§ Exercise
Among the entries below, which lines include the string "Work"? Show each one.

§ Collected data entries
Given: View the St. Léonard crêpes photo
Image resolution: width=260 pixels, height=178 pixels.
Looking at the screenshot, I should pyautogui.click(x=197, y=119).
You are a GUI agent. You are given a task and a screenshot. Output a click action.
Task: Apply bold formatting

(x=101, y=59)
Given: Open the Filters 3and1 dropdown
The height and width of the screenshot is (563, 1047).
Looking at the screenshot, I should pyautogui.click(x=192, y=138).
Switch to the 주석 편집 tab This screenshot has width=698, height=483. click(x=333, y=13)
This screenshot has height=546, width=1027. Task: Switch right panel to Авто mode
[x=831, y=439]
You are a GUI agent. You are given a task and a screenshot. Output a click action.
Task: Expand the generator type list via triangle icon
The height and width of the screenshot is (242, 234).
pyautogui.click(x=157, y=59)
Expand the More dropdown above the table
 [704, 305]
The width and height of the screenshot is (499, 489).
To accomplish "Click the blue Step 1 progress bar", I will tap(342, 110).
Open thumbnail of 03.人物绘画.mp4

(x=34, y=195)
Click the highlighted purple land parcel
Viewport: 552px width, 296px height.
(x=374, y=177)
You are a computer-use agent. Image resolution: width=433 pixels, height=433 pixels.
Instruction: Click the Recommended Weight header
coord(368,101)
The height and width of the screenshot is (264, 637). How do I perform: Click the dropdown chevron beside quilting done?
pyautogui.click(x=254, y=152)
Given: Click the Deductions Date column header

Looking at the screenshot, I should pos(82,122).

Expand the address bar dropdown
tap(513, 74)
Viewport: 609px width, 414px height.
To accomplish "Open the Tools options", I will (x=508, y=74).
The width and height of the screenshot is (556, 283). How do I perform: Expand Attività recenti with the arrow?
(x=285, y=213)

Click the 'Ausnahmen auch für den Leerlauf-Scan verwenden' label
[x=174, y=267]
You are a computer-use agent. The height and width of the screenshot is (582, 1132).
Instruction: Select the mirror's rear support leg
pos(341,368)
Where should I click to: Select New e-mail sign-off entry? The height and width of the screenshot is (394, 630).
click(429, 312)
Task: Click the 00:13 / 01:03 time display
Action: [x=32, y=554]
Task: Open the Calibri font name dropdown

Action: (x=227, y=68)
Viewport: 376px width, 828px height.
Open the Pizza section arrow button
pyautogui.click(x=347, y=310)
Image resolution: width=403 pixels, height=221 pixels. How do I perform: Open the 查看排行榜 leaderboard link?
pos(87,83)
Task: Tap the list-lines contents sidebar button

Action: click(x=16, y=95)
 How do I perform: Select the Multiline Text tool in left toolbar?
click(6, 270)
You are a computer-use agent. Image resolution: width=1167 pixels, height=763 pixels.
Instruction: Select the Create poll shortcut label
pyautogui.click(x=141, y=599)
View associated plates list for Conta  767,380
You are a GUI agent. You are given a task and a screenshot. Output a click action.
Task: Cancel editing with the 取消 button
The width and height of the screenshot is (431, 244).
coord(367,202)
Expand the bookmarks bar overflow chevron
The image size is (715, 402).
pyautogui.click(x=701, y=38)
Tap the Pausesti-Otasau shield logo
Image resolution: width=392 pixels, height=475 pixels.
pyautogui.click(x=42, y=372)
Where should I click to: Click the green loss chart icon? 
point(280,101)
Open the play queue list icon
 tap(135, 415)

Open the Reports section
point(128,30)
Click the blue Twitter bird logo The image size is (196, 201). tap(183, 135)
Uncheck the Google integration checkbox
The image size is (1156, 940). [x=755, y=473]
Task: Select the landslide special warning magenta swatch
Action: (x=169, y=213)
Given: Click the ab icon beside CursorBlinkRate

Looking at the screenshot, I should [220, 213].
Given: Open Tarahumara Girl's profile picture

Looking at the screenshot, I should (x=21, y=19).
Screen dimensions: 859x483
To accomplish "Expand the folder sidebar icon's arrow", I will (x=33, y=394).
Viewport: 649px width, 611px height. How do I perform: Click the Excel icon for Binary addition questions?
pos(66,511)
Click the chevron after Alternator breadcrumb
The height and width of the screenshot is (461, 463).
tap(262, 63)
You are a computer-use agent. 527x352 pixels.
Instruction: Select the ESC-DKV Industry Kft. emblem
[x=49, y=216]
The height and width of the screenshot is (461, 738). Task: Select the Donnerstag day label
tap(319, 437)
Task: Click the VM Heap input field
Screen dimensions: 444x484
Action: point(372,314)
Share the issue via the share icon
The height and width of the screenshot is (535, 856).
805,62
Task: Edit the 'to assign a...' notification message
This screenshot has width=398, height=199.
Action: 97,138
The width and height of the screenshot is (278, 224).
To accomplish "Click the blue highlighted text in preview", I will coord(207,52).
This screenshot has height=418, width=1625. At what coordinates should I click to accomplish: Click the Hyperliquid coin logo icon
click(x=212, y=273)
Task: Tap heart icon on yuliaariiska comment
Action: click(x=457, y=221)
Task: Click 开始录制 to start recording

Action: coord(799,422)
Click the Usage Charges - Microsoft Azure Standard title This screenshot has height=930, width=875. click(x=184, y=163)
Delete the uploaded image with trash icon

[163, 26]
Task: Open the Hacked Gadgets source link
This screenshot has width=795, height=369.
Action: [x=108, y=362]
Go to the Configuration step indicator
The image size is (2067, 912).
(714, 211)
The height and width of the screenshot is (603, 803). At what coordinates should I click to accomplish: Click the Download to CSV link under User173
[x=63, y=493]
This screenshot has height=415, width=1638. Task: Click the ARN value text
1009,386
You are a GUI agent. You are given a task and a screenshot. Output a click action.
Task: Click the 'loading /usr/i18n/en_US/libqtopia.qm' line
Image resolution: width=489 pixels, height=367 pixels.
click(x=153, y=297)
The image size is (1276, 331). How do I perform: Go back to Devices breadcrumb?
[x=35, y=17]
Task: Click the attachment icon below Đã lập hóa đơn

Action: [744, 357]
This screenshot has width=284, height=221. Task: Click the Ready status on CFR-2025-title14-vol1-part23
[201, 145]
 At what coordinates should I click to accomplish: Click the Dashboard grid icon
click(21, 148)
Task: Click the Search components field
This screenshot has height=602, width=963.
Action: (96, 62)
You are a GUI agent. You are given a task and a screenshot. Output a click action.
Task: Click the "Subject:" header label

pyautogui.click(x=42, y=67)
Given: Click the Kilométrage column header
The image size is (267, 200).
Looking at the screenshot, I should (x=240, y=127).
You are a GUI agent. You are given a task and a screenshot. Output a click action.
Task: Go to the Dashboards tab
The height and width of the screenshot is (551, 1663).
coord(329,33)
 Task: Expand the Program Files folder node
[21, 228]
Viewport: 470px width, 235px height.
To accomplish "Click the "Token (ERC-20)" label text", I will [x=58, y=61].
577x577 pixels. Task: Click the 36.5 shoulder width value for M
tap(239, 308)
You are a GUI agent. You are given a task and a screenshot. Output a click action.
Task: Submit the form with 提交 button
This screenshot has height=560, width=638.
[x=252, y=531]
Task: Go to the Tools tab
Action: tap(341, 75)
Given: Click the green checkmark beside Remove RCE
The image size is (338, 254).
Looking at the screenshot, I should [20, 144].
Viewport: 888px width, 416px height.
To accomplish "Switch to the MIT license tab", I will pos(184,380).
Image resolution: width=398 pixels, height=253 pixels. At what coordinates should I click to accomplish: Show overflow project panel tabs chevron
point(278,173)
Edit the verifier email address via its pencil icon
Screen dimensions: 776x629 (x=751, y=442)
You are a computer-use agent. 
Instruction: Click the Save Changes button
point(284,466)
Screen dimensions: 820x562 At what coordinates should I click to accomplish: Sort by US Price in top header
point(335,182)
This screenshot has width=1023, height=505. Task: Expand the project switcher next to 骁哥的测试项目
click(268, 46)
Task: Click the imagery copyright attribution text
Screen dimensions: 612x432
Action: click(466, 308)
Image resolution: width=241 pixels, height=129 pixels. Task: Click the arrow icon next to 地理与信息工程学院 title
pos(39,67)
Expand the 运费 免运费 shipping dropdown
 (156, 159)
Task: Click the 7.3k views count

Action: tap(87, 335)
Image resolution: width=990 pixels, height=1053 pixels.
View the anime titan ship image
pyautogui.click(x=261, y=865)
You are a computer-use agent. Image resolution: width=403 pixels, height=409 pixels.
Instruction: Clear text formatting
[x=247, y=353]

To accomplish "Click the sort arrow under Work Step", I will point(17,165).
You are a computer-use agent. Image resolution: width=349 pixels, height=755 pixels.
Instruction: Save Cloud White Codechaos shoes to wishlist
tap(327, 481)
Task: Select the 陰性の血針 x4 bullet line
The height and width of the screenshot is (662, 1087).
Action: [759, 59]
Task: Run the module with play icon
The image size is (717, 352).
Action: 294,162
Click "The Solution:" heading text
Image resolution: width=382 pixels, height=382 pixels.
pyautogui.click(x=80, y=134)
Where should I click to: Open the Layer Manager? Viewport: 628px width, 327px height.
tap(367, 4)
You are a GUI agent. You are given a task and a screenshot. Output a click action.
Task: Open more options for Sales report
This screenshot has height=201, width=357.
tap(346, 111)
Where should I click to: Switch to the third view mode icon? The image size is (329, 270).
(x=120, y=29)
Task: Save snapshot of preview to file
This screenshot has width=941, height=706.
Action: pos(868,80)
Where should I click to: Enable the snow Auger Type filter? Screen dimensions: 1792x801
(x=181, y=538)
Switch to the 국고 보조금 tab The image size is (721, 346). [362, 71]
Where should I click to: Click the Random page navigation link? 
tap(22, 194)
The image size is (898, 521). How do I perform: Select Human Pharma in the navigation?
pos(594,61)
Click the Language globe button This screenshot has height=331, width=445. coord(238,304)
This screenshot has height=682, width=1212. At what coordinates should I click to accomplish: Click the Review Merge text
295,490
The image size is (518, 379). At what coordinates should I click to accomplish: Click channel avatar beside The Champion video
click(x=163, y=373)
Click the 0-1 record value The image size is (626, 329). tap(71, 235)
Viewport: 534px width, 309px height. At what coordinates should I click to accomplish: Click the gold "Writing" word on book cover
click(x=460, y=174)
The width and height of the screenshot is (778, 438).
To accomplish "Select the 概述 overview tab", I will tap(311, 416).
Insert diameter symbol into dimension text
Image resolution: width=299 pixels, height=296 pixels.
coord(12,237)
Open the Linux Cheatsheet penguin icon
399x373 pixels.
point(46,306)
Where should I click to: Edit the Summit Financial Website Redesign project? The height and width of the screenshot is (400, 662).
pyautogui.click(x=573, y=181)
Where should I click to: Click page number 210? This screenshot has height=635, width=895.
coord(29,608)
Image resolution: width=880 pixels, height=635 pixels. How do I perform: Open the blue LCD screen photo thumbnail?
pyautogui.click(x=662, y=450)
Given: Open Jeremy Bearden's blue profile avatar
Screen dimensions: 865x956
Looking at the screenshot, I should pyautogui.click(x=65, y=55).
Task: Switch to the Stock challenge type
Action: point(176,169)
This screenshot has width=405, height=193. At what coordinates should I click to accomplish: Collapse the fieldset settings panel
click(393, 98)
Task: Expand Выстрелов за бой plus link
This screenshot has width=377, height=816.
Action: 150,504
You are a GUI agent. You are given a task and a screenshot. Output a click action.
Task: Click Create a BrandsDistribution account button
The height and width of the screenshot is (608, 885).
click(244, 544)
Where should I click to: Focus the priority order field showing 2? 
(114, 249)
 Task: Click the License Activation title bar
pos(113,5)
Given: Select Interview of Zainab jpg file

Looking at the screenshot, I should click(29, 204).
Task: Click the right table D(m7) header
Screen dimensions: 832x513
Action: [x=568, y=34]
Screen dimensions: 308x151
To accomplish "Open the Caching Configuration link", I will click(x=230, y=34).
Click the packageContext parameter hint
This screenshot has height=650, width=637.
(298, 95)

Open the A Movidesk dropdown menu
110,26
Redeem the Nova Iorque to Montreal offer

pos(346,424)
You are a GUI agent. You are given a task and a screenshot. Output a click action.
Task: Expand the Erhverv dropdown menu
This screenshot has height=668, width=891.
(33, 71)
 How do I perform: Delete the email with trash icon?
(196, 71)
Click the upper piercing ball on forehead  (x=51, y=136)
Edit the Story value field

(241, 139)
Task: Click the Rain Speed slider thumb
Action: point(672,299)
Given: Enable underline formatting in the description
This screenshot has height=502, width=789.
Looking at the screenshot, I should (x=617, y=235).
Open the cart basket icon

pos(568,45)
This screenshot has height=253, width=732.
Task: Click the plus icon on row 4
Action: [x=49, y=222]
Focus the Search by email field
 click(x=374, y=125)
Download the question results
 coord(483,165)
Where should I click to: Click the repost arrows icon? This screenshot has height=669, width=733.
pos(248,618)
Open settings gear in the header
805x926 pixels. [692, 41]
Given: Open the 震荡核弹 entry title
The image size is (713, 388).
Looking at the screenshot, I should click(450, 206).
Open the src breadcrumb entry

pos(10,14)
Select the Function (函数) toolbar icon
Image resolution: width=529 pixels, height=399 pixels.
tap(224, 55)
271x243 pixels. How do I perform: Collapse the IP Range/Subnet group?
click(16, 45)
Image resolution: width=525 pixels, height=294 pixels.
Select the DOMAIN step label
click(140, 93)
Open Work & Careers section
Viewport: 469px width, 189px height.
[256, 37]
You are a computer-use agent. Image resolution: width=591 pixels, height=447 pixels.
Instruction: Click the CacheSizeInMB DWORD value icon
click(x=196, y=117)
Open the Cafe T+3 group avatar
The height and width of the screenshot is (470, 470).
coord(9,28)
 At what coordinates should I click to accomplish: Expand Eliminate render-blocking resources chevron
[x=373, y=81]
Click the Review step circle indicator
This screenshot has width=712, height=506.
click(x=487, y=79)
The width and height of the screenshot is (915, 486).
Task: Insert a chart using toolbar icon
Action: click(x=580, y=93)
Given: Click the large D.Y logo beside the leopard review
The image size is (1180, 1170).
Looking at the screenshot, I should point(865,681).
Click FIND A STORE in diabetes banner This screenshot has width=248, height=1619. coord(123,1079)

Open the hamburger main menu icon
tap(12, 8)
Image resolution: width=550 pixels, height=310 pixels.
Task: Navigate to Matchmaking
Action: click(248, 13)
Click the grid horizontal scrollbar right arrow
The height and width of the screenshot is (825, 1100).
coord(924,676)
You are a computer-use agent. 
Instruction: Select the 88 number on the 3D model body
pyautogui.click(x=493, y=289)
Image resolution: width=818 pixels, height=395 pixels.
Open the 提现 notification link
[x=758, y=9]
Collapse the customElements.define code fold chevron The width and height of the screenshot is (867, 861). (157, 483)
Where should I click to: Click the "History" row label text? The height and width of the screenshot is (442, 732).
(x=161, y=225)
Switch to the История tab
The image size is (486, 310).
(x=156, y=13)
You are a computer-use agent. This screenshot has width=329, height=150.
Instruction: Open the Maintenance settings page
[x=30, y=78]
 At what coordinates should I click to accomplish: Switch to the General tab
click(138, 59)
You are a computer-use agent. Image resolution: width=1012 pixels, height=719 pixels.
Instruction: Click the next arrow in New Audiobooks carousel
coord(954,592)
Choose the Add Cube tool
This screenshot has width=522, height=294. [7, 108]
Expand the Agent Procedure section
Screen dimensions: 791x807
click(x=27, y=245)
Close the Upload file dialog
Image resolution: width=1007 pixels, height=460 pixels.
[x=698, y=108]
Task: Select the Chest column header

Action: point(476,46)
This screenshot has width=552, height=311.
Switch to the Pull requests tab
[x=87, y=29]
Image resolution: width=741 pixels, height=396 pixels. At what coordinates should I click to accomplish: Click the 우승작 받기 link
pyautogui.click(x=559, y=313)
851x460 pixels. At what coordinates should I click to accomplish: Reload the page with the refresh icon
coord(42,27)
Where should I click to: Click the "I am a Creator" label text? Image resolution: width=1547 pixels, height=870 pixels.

§ Expected answer
To accomplish "Click the sort arrow under Work Step", I will point(17,165).
Open Work & Careers section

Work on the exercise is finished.